Getting started

In this section, we will use the data in data_ge. For more information, please, see ?data_ge. Other data sets can be used provided that the following columns are in the dataset: environment, genotype, block/replicate and response variable(s).

The first step is to inspect the data with the function inspect().

Individual and joint ANOVA

It is suggested to check if genotype-vs-environment interaction is significant before proceeding with the AMMI analysis. A within-environment ANOVA considering a fixed-effect model is computed with the function anova_ind(). For each environment the Mean Squares for block, genotypes and error are shown. Estimated F-value and the probability error are also shown for block and genotype effects. Some measures of experimental precision are calculated, namely, coefficient of variation, \(CV = (\sqrt{MS_{res}}/Mean) \times 100\); the heritability, \(h2 = (MS_{gen} - MS_{res})/MS_{gen}\), and the accuracy of selection, \(As = \sqrt{h2}\).

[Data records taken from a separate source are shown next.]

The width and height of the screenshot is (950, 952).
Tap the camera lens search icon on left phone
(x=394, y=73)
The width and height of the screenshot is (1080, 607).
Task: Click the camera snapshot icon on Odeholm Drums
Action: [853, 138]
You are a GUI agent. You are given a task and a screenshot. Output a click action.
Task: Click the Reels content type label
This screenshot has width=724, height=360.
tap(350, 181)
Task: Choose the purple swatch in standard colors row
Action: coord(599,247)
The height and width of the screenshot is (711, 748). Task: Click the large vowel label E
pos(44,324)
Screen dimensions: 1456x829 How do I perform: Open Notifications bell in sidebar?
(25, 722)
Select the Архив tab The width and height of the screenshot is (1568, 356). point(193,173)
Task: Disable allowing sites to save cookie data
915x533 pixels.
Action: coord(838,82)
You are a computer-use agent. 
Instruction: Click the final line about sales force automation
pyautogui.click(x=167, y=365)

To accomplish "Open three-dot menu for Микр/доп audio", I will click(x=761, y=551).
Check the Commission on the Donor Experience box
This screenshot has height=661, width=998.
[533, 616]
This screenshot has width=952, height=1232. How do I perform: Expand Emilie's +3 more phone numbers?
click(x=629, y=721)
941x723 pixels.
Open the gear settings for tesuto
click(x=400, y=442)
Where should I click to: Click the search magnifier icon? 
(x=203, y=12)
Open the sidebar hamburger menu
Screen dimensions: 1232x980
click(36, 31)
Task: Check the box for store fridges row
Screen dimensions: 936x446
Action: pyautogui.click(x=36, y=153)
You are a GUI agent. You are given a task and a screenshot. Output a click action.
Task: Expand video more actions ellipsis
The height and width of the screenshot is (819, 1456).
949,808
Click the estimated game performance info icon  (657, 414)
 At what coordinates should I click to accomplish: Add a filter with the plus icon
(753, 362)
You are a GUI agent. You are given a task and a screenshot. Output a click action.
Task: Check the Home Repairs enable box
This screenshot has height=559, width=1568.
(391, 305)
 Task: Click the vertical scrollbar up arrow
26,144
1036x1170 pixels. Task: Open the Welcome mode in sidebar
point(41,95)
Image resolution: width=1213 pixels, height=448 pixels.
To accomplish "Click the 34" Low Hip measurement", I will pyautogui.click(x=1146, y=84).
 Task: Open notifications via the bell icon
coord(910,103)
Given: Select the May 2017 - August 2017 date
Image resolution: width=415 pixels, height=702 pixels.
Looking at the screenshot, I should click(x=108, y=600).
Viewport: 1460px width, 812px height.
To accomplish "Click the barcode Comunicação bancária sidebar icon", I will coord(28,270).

The joint ANOVA is performed with the function anova_joint().

library(metan)
joint <- anova_joint(data_ge, ENV, GEN, REP, GY, verbose = FALSE)
print_table(joint$GY$anova)

The genotype-vs-environment interaction was highly significant. So we’ll proceed with the AMMI analysis.

The AMMI model

The estimate of the response variable for the ith genotype in the jth environment using The Additive Main Effect and Multiplicative interaction (AMMI) model, is given as follows:

\[ {y_{ij}} = \mu + {\alpha_i} + {\tau_j} + \sum\limits_{k = 1}^p {{\lambda _k}{a_{ik}}} {t_{jk}} + {\rho _{ij}} + {\varepsilon _{ij}} \]

where \({\lambda_k}\) is the singular value for the k-th interaction principal component axis (IPCA); \(a_{ik}\) is the i-th element of the k-th eigenvector; \(t_{jk}\) is the jth element of the kth eigenvector. A residual \(\rho _{ij}\) remains, if not all p IPCA are used, where \(p \le min(g - 1; e - 1)\).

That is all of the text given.